--- START OF Supplied passage ---
Sets the size of the noise. Values greater than 1 will push the displacement outwards and less than 1 will bring the displacement in towards the center of the branch.

Shape

Adds length creases, following the direction of the spine, to break up the branch radius. This property is useful for adding detail into the branch without having to import a displacement map.

Amount

Sets the strength of displacement that creates the creases.

Twist

Sets the amount of rotation of the spine that is applied to the shape displacement. The rotation begins from the base.

Scale

Scales the noise pattern.

Seed

Varies the shape noise.

Flares

Flares are a special type of displacement designed to simulate the bottom of a trunk as it expands into the underground root system.

Radius

Sets the maximum amount of any flare displacement (expressed as a multiple of the branch radius).

Noise scale

Flares are computed based on a noise pattern. Use this value to scale the pattern.

Height

Sets the distance the flare extends up the spine of each branch.

Pinch

Sets the amount the flares should be pulled in towards the center spine. A value of 1.0 means that there is no spread in the base of the flares.

Angle

Rotates the flares of the branch around the center spine.

Seed

Varies the flare noise pattern.

Dynamic LOD

The Dynamic LOD System automatically creates multiple levels of detail for a model. The purpose is to allow the model to degrade in detail in real-time applications. This should not be confused with Resolution, which is designed to set the polygonal resolution of a model exported for VFX use.

Weight

Influences how likely nodes in this generator will be kept during LOD computations. The generator with the higher value will have priority over the other generators of the same type.

Optimization

Increases the length segment optimization property for each successive LOD state. Use this to dynamically reduce length segments based on curvature.

Length segments

Scales back the number of length segments for each successive LOD.

Radial segments

Scales back the number of radial segments for each successive LOD.

Features

Scales back the number of feature segments for each successive LOD.

Wind

The properties in this group control the wind behavior of the branch. There are separate settings for VFX, Games, Legacy UE4/Unity, and Lumberyard.
--- END OF Supplied passage ---
## Problem description:
Copy the branch property descriptions word for word, from "Varies the flare" to "for VFX use.". The items that come after this text are separate material and unrelated to it.
--- START OF Listing ---
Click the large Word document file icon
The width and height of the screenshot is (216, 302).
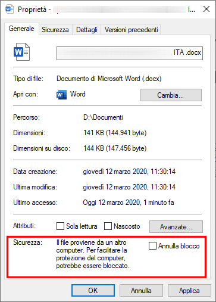pos(21,52)
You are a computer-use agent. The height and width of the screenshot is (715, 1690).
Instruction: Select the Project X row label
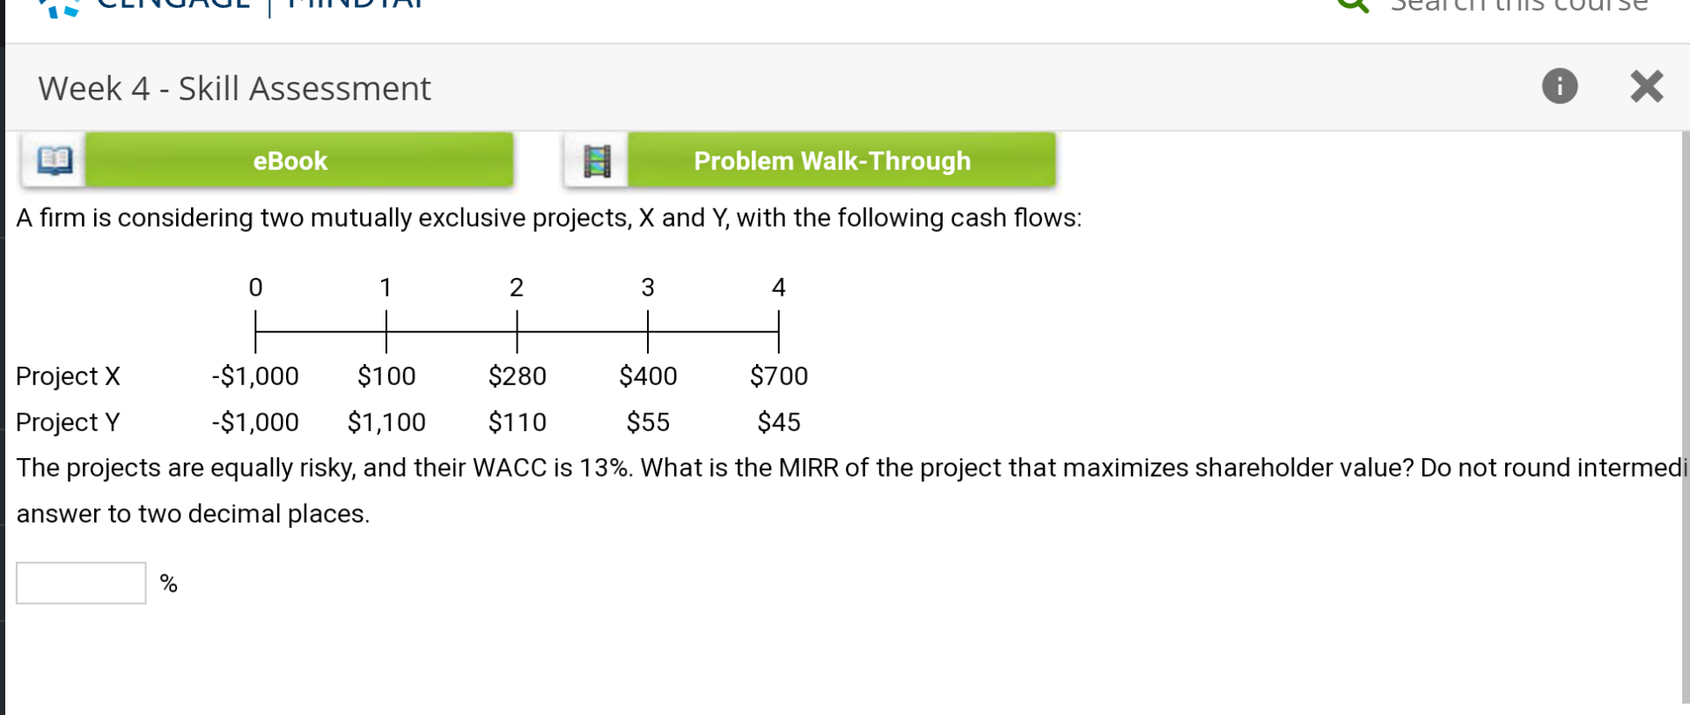pos(68,376)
--- END OF Listing ---
## Exercise solution:
Varies the flare noise pattern.

Dynamic LOD

The Dynamic LOD System automatically creates multiple levels of detail for a model. The purpose is to allow the model to degrade in detail in real-time applications. This should not be confused with Resolution, which is designed to set the polygonal resolution of a model exported for VFX use.